"Philip," said the Squire, with a seriousness that seemed almost comical by its excess, "would you really marry Adèle?"

"To-morrow, if I could," said Phil.

"Tut, tut, Phil! It's the old hot blood in him!" (He says this, as if to himself.) "Philip, I wouldn't do so, my boy."

And thereupon he gives him in his way a story of the revelations of the last few days.

At the first, Phil is disposed to an indignant denial, as if by no possibility any indignity could attach to the name or associations of Adèle. But in the whirl of his feeling he remembered that interview with Reuben, and his boast that Phil could not affront the conventionalities of the world. It confirmed the truth to him in a moment. Reuben then had known the whole, and had been disinterestedly generous. Should he be any less so?

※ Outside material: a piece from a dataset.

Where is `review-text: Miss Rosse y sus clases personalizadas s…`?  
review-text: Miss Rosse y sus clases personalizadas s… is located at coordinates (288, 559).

"Well, father," said Phil, after a minute or two of silence, "I don't think the story changes my mind one whit. I would marry her to-morrow, if I could," and he looked the Squire fairly and squarely in the face.

"Gad, boy," said the old gentleman, "you must love her as I loved your mother!"

"I hope I do," said Phil,—"that is if I win her. I don't think she's to be had for the asking."

"Aha! the pinch lies there, eh?" said the Squire, and he said it in better humor than he would have said it ten days before. "What's the trouble, Philip?"

"Well, sir, I think she always had a tenderness for Reuben; I think she loves him now in her heart."